Question

Please help! what is an equation of a parabola with x-intercepts at (2,0) and (-7,0) and which passes through the point (1,32)?​

Answer 1

`f(x)=-4(x-2)(x+7)`

Or, in standard form:

`f(x)=-4x^2-20x+56`

Explanation:

We can use the factored form of a quadratic equation:

`f(x)=a(x-p)(x-q)`

Where a is the leading coefficient and p and q are the zeros of the quadratic.

We know that the x-intercepts are at (2, 0) and (-7, 0).

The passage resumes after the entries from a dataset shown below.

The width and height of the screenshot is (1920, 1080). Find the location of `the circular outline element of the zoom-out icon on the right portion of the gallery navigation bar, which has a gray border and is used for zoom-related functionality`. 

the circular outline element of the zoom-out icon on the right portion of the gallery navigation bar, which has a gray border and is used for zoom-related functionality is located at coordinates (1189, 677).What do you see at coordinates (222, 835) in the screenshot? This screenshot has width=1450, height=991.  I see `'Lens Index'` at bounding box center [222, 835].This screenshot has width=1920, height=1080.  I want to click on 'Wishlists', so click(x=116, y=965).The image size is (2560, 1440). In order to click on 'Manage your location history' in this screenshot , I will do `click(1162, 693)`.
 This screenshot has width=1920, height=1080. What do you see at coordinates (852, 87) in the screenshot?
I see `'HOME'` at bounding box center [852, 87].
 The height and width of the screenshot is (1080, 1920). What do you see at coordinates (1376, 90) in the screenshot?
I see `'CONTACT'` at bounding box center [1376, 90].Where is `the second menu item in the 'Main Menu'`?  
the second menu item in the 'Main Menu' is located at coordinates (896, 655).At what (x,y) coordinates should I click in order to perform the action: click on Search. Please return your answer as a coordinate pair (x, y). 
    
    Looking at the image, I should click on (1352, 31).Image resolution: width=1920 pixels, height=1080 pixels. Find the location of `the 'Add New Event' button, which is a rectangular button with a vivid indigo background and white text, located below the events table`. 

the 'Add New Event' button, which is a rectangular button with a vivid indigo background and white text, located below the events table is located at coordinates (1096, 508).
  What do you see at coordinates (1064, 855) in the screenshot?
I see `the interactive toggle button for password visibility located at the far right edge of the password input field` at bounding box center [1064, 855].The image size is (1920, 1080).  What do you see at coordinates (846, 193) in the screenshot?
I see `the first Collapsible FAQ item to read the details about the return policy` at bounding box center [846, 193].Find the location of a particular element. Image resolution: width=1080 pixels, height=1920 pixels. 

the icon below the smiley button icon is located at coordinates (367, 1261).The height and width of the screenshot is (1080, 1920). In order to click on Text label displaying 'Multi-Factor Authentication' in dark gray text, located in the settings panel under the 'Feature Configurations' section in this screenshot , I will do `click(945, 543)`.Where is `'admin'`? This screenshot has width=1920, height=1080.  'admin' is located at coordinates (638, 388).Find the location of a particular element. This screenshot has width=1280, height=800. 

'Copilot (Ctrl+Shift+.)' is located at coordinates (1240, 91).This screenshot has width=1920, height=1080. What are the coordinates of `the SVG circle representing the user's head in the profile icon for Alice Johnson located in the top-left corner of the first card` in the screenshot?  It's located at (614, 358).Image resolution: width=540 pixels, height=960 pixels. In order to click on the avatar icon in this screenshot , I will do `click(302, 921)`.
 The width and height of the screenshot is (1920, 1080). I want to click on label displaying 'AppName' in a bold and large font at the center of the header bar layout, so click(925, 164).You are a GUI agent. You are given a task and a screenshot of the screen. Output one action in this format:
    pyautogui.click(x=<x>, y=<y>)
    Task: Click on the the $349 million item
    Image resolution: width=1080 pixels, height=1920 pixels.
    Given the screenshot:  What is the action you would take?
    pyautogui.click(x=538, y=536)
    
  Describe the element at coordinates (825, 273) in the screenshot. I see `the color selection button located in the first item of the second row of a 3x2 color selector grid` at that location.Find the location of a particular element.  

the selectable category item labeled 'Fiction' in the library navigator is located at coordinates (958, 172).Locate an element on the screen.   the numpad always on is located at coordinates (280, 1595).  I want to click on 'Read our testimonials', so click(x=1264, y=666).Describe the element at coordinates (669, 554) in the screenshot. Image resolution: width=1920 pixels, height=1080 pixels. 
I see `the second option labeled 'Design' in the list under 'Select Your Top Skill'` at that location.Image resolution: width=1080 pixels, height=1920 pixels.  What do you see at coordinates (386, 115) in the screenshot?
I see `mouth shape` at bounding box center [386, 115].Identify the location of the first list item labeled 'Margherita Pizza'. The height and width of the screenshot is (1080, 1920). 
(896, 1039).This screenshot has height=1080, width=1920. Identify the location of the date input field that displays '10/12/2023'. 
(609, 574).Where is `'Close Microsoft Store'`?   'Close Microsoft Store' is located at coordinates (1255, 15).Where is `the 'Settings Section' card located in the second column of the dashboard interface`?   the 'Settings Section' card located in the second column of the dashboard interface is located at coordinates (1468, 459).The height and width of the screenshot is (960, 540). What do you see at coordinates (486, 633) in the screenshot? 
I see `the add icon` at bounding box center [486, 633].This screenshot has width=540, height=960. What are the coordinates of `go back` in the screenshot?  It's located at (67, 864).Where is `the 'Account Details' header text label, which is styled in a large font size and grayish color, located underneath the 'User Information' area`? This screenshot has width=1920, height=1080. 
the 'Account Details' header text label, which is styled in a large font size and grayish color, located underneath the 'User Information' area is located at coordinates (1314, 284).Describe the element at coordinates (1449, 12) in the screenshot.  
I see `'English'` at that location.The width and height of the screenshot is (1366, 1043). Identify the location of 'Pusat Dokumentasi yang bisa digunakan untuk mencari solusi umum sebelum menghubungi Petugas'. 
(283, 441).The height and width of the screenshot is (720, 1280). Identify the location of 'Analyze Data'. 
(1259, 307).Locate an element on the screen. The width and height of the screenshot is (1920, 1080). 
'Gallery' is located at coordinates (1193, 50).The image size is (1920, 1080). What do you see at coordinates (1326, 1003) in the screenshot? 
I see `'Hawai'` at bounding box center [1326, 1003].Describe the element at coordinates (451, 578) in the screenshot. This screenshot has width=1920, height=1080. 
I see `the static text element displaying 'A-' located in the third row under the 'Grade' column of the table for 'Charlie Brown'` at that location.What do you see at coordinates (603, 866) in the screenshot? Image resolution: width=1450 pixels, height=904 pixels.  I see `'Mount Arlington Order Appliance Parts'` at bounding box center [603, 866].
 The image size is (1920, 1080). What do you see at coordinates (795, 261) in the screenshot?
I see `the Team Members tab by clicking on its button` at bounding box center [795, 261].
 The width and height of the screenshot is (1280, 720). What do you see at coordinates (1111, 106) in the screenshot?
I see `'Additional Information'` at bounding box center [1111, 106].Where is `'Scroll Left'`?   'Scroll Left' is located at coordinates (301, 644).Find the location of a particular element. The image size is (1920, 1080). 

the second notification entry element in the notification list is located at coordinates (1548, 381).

So, let's substitute 2 for p and -7 for q. This yields:

`f(x)=a(x-2)(x+7)`

Now, we need to determine a.

We know that it passes through the point (1, 32). In other words, if we substitute 1 for x, we should get 32 for f(x). Therefore:

`32=a(1-2)(1+7)`

We can now solve for a. First, compute:

`32=a(-1)(8)`

Multiply:

`32=-8a`

Divide both sides by -8:

`a=-4`

So, the value of a is -4.

Therefore, our entire equation is:

`f(x)=-4(x-2)(x+7)`

Notes:

We can expand this into standard form:

`f(x)=-4(x-2)(x+7) \\ f(x)=-4(x^2+5x-14) \\ f(x)=-4x^2-20x+56`